### Dane wejściowe
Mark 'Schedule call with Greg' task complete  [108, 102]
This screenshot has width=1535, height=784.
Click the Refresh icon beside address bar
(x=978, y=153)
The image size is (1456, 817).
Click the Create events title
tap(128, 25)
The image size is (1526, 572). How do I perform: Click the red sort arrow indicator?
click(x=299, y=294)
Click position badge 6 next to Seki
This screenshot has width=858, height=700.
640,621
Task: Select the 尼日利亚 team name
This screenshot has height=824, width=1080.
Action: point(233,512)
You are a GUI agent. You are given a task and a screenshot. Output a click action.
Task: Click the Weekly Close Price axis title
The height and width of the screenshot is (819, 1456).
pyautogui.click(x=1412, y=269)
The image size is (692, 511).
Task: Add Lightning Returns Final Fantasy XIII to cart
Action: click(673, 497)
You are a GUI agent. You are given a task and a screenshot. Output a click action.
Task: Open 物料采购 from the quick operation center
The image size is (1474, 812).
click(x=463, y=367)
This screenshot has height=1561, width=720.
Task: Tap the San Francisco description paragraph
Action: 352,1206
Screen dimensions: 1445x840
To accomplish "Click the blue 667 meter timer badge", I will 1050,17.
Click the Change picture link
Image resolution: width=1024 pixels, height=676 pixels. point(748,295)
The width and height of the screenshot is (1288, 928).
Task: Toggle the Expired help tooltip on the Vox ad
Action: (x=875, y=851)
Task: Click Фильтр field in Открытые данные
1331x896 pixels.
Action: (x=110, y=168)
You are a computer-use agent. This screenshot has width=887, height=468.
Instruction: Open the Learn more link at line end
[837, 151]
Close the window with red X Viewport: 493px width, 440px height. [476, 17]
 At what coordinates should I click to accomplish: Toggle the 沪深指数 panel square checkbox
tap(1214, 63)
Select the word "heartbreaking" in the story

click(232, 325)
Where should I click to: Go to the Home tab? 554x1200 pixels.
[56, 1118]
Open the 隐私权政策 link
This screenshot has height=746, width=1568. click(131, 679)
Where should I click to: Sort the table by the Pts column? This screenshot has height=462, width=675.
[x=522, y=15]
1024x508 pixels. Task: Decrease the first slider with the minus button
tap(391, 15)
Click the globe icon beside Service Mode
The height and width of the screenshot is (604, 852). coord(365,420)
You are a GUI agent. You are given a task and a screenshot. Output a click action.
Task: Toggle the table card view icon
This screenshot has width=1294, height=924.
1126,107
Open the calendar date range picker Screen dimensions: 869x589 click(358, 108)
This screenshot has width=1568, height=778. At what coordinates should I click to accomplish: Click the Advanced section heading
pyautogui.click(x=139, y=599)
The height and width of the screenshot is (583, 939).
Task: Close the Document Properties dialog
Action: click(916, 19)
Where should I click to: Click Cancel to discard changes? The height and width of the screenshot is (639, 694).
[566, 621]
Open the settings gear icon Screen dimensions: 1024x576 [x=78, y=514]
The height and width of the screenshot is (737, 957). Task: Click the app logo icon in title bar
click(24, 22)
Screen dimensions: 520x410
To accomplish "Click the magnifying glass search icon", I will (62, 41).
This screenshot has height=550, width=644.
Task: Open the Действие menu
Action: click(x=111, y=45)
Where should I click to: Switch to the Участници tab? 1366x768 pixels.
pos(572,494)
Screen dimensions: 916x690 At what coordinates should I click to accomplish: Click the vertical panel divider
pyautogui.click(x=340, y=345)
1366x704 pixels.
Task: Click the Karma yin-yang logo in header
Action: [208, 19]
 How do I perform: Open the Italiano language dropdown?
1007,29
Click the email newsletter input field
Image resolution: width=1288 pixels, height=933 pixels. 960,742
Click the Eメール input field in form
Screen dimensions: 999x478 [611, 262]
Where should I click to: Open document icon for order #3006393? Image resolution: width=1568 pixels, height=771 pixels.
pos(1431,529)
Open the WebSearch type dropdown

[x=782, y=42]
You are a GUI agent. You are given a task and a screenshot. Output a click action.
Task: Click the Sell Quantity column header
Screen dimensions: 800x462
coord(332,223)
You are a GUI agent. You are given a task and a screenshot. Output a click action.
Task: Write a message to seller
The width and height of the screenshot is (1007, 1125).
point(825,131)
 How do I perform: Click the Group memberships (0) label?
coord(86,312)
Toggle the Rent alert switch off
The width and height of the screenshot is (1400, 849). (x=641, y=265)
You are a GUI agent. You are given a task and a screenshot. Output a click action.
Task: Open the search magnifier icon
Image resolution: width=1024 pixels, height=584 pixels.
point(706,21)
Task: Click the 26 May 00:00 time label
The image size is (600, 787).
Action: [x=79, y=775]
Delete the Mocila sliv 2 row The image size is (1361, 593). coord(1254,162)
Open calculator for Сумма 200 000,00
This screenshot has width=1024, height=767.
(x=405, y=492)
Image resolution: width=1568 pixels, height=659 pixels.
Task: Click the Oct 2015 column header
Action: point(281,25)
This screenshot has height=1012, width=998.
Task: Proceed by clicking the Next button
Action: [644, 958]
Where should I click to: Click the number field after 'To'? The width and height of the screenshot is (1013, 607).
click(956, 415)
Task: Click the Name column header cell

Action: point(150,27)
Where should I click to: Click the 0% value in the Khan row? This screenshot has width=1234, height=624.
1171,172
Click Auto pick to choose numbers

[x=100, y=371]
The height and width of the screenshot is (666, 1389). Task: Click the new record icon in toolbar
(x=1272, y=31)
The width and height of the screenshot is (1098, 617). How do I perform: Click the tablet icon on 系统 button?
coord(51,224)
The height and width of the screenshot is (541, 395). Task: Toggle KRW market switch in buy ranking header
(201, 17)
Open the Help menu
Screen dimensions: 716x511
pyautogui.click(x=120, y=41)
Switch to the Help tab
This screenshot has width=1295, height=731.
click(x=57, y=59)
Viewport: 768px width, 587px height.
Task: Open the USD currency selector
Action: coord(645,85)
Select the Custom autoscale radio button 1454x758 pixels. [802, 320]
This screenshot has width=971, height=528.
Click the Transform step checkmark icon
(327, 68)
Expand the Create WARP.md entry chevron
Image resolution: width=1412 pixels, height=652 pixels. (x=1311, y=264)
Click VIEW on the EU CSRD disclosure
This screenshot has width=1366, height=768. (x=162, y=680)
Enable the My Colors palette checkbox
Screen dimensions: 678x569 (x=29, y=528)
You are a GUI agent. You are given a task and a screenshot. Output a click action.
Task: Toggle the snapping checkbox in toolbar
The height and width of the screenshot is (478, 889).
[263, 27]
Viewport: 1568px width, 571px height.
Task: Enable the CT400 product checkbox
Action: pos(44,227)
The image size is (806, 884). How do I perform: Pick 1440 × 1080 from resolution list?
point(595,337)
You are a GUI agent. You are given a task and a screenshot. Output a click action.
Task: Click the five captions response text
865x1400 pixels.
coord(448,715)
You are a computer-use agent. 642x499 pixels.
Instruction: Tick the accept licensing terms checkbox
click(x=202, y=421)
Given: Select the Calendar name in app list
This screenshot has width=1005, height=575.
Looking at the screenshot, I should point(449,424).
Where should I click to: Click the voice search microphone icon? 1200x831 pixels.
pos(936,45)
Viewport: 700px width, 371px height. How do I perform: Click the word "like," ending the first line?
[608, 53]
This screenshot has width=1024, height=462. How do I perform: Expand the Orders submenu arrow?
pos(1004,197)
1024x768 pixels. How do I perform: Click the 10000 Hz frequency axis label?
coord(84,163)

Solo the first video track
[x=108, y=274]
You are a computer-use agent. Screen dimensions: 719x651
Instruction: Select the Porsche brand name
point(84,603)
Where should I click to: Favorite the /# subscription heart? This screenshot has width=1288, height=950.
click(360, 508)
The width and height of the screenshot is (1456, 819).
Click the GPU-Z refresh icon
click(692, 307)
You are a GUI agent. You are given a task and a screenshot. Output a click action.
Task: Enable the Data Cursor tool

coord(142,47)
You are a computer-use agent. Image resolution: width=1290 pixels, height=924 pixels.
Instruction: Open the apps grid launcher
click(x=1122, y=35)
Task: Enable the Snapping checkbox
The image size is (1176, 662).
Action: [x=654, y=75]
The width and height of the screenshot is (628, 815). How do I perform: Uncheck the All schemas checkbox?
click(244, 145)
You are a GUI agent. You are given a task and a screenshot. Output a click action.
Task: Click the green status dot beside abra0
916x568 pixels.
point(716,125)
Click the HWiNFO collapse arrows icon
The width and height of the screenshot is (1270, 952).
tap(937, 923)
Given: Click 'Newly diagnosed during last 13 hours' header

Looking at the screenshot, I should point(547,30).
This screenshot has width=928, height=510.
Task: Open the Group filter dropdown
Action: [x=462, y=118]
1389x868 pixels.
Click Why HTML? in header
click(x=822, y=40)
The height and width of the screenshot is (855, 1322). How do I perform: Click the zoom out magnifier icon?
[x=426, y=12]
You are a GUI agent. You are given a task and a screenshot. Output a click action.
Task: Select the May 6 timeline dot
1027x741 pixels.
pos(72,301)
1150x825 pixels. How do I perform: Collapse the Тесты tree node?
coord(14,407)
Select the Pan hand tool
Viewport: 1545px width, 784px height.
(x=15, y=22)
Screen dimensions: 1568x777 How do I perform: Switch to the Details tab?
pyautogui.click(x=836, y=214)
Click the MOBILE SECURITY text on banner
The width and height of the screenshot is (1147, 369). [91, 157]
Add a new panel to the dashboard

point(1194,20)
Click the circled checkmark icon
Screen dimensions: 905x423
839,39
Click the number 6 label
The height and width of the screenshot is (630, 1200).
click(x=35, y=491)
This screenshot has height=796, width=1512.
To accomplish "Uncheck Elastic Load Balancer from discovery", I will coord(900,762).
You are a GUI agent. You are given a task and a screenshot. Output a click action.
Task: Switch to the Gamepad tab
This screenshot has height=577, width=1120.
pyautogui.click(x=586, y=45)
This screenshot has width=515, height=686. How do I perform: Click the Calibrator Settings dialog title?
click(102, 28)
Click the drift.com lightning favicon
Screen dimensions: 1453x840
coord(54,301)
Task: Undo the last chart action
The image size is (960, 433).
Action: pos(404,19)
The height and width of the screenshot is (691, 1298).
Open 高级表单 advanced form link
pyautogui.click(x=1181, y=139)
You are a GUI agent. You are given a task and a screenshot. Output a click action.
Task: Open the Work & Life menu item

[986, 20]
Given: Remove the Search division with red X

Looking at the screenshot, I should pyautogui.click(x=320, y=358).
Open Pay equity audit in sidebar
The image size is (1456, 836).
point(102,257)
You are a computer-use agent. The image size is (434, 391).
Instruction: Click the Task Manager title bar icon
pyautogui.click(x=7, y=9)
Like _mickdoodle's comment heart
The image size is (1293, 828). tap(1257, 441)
######
▶ _Polecenie_: Przepisz wiersze od tego z "Click the number 6 label" do tego z "I will coord(900,762).", zastępując "label" słowem "badge". Pozostała treść ma się nie zmienić.

▶ _Pełna odpowiedź_:
Click the number 6 badge
The height and width of the screenshot is (630, 1200).
click(x=35, y=491)
This screenshot has height=796, width=1512.
To accomplish "Uncheck Elastic Load Balancer from discovery", I will coord(900,762).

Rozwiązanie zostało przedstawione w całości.